[Records drawn from a dataset]
────────
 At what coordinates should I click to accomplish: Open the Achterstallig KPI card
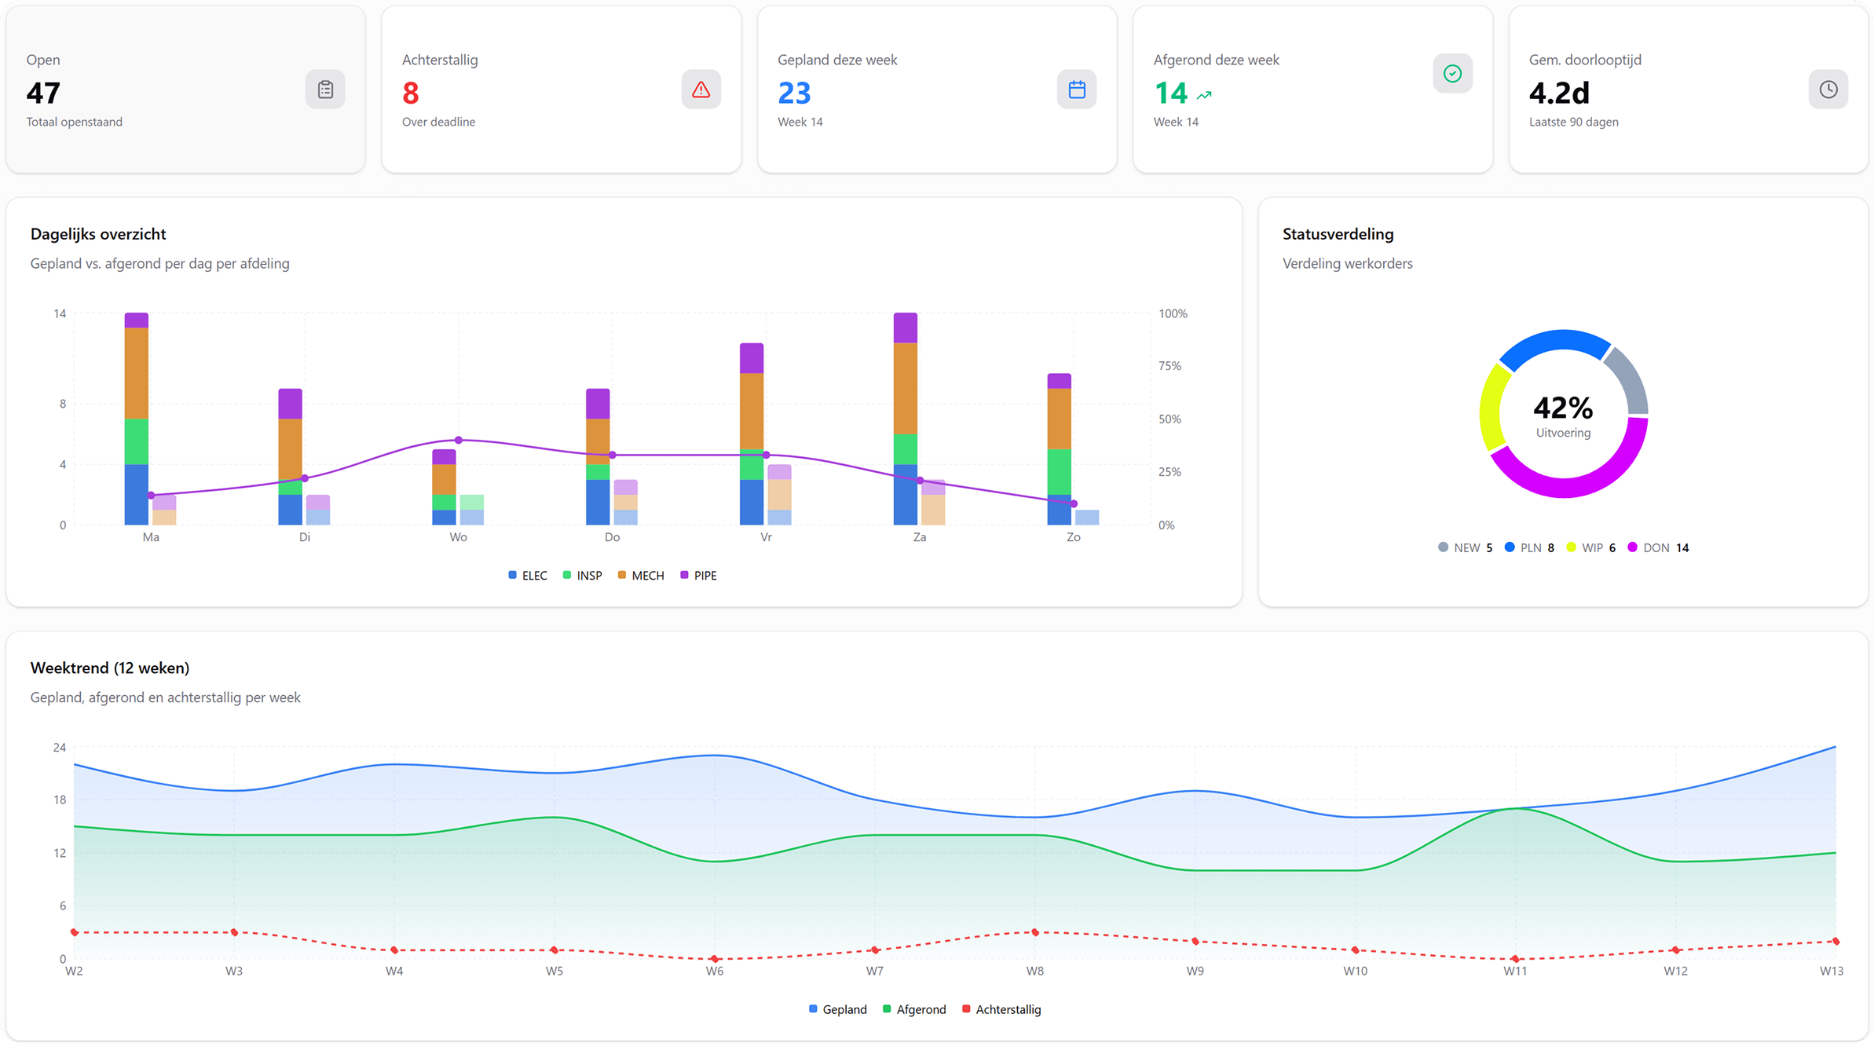[x=561, y=90]
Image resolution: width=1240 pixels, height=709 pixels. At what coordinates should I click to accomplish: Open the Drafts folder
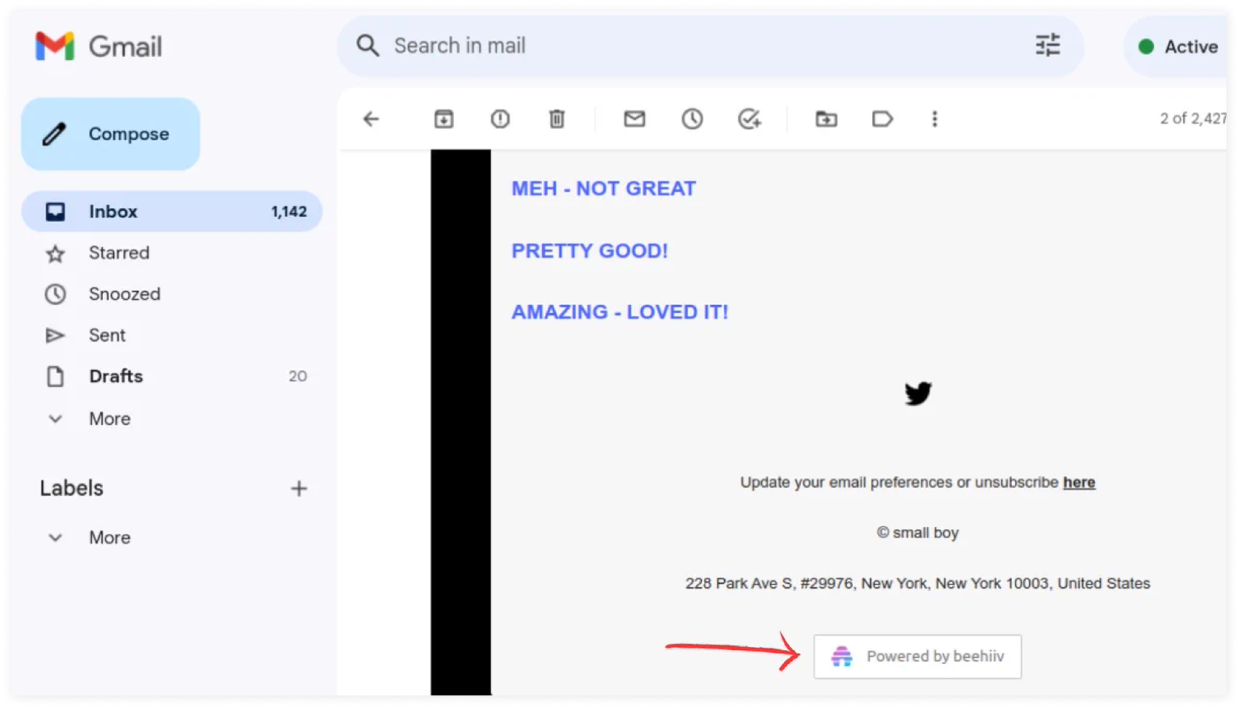pyautogui.click(x=116, y=376)
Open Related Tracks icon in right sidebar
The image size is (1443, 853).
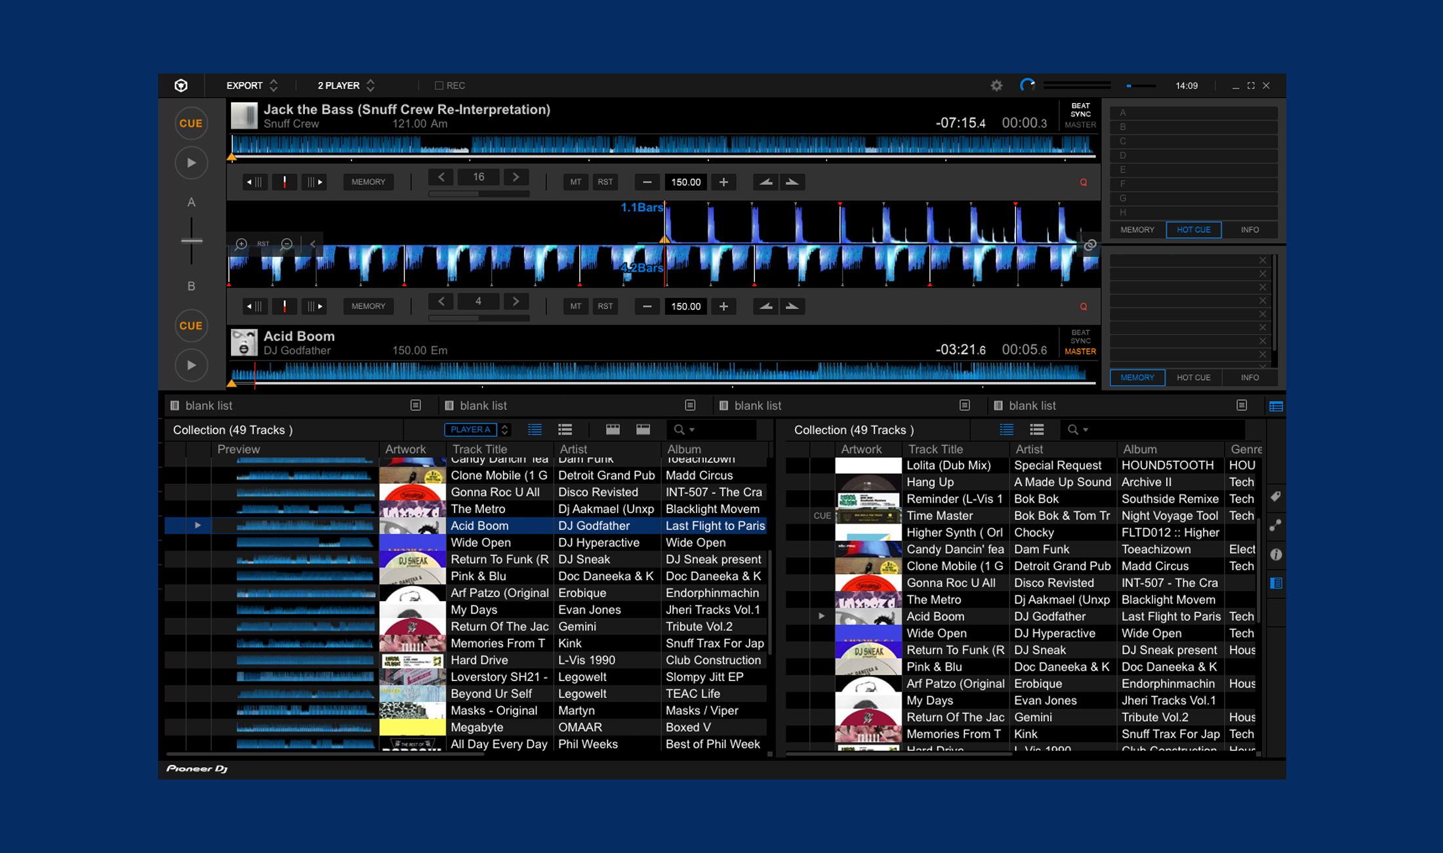pyautogui.click(x=1275, y=525)
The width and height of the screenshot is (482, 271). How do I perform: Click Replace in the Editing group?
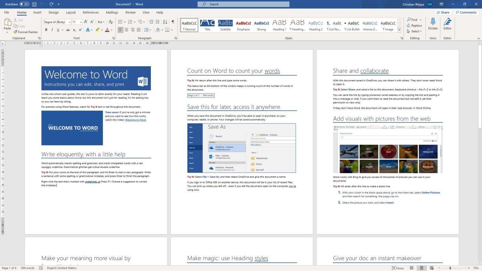coord(415,26)
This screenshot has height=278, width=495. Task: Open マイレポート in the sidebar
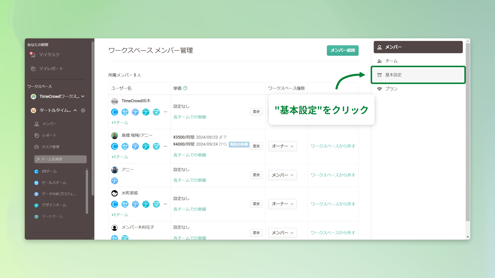tap(51, 69)
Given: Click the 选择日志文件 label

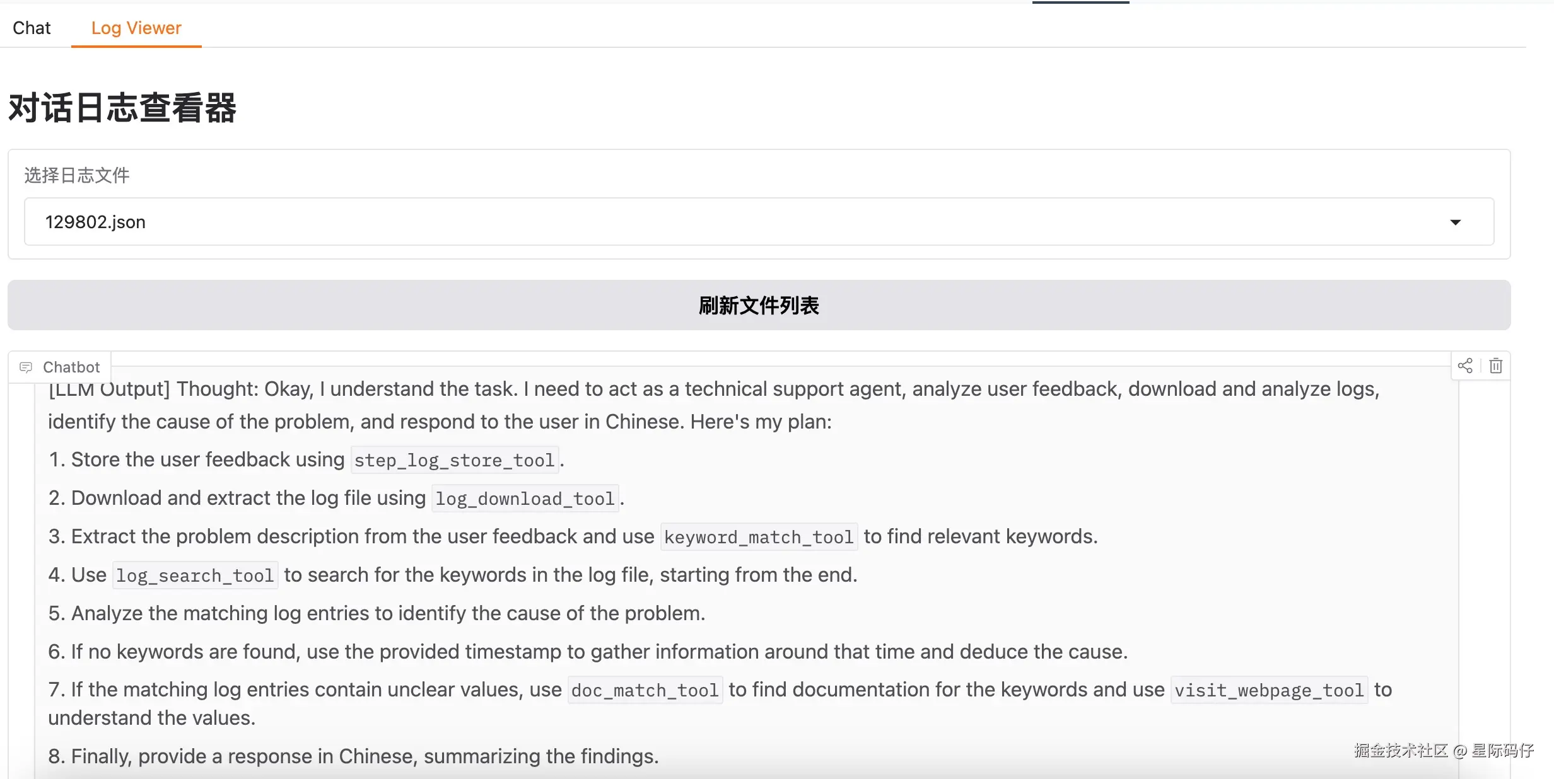Looking at the screenshot, I should point(77,175).
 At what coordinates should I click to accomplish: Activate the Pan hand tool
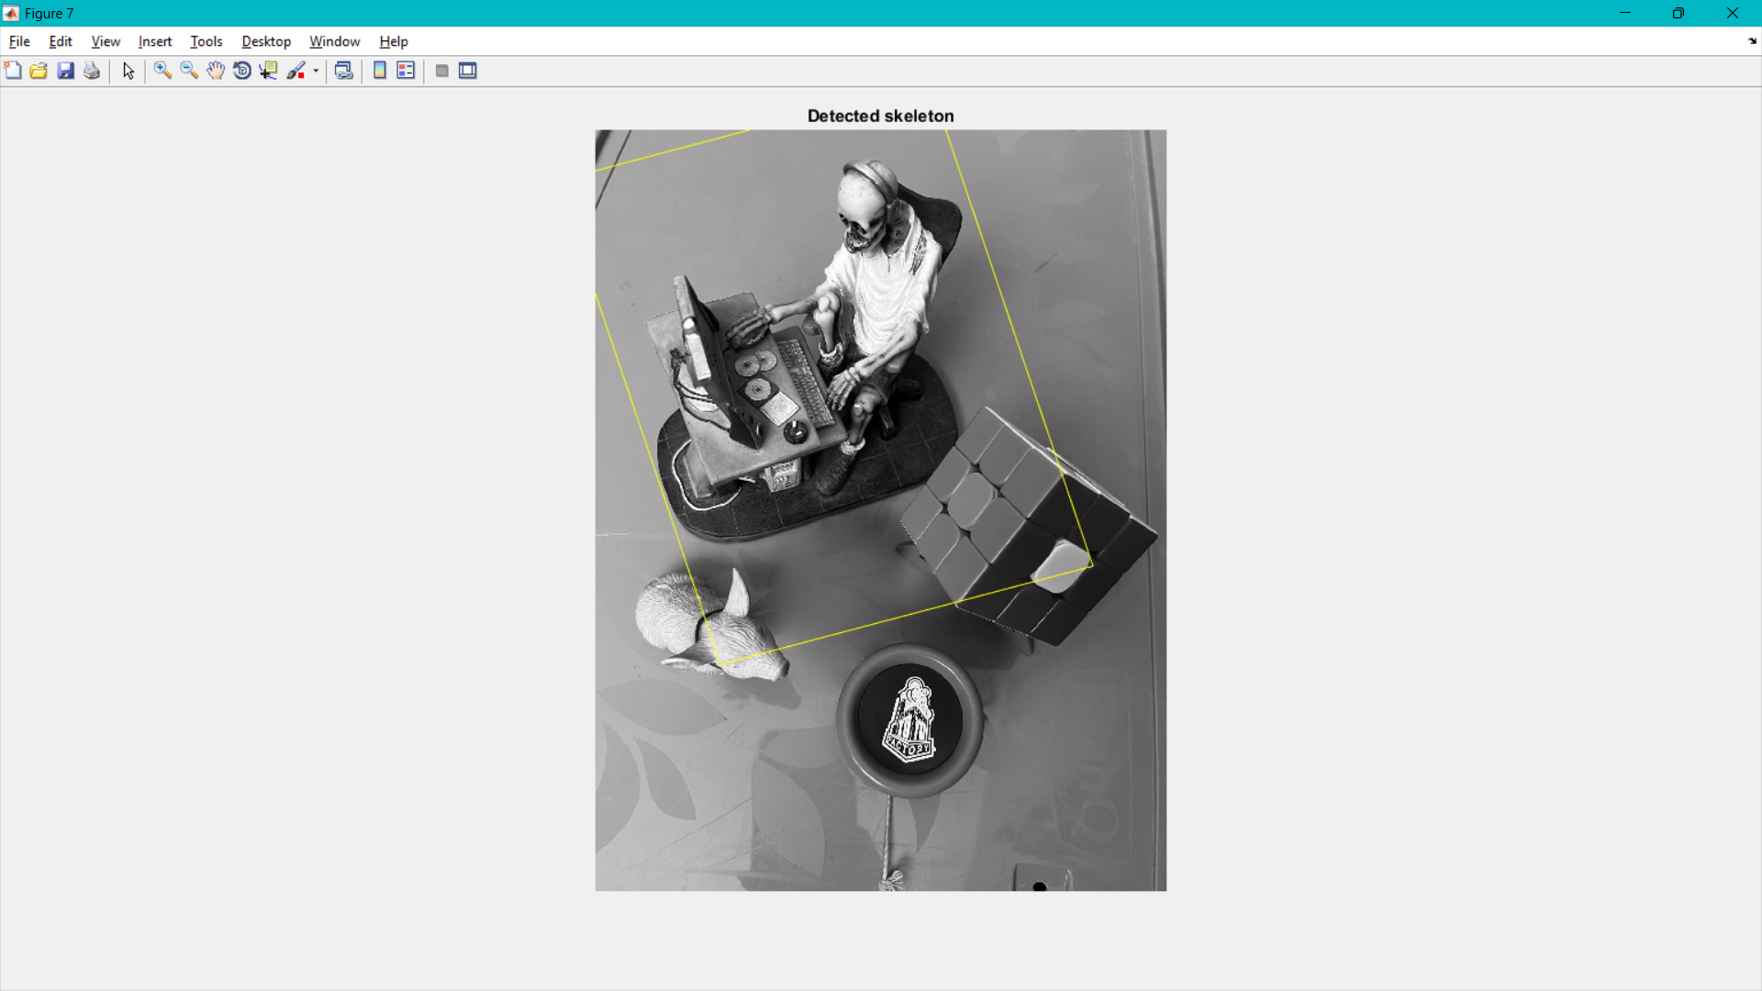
────────
» WHAT TO WORK ON: The records above must be repeated exactly, minus their pictures.

» TASK ANSWER:
 At what coordinates should I click to accomplish: Open the Achterstallig KPI card
[x=561, y=90]
Image resolution: width=1240 pixels, height=709 pixels. At what coordinates should I click to accomplish: Open the Drafts folder
pyautogui.click(x=116, y=376)
Open Related Tracks icon in right sidebar
The image size is (1443, 853).
pyautogui.click(x=1275, y=525)
The width and height of the screenshot is (482, 271). How do I perform: Click Replace in the Editing group?
coord(415,26)
This screenshot has height=278, width=495. Task: Open マイレポート in the sidebar
tap(51, 69)
Given: Click the 选择日志文件 label

Looking at the screenshot, I should point(77,175).
 At what coordinates should I click to accomplish: Activate the Pan hand tool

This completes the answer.